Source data

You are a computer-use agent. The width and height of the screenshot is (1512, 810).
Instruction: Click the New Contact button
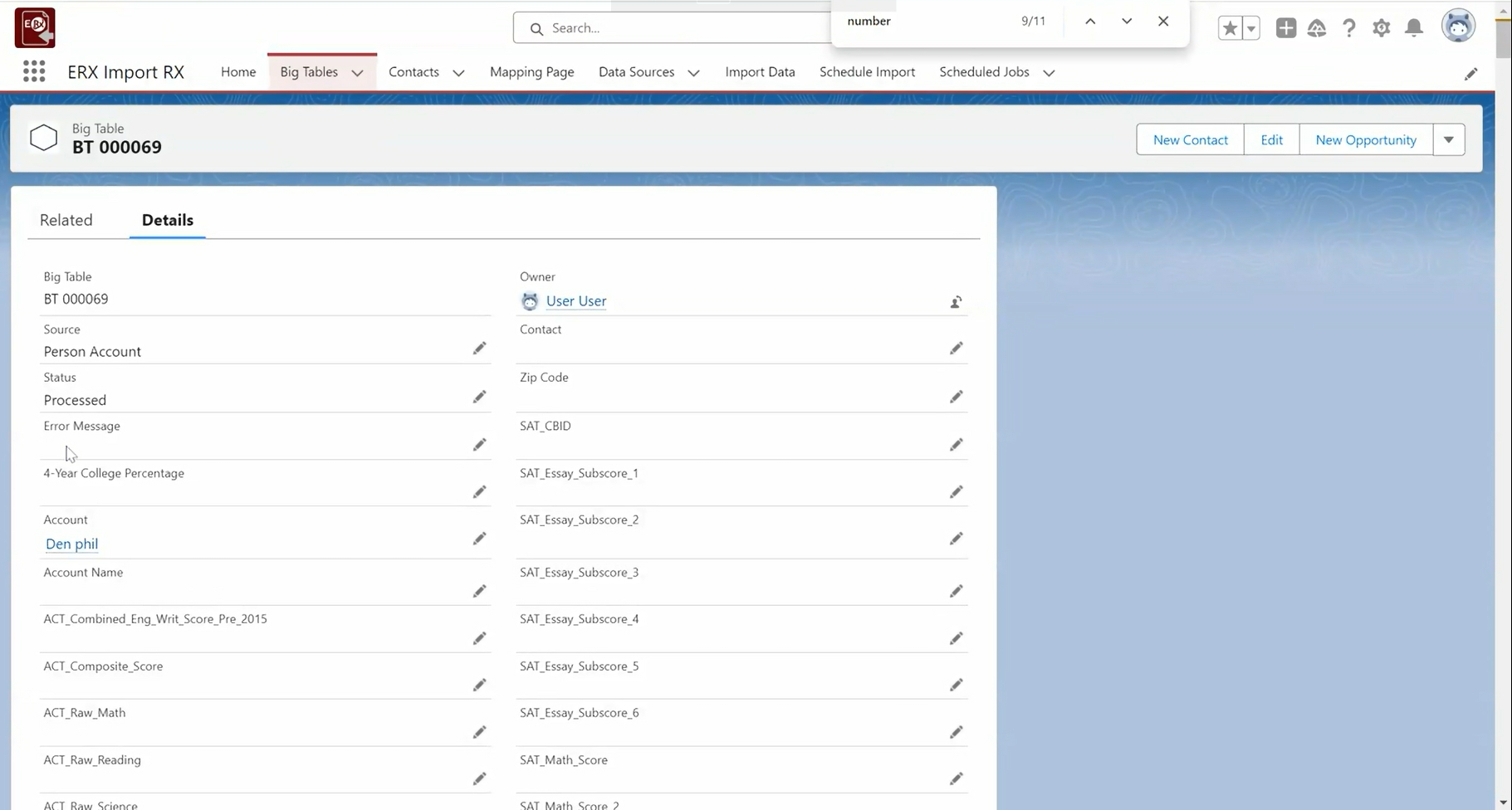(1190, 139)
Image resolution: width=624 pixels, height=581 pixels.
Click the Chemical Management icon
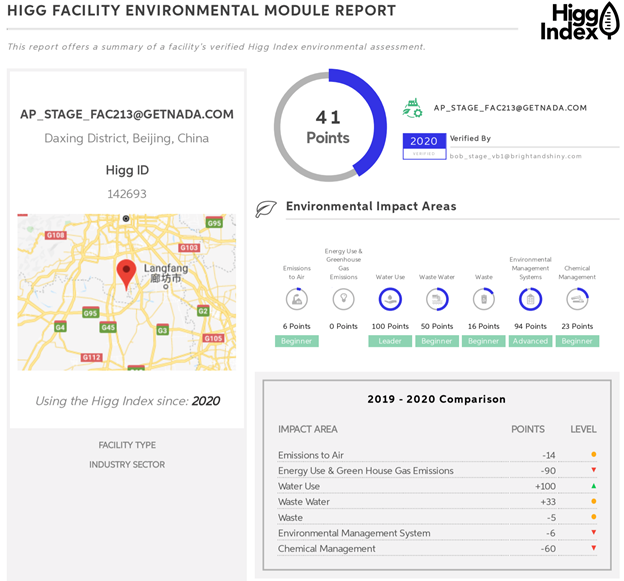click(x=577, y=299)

§ **GOAL OF THE EXERCISE**
The reply should hold every record, unchanged, and no pictures.

§ **SOLUTION FOR THIS TASK**
You are a computer-use agent. The width and height of the screenshot is (1512, 810).
Instruction: Click the New Contact button
(1190, 139)
Image resolution: width=624 pixels, height=581 pixels.
Click the Chemical Management icon
click(x=577, y=299)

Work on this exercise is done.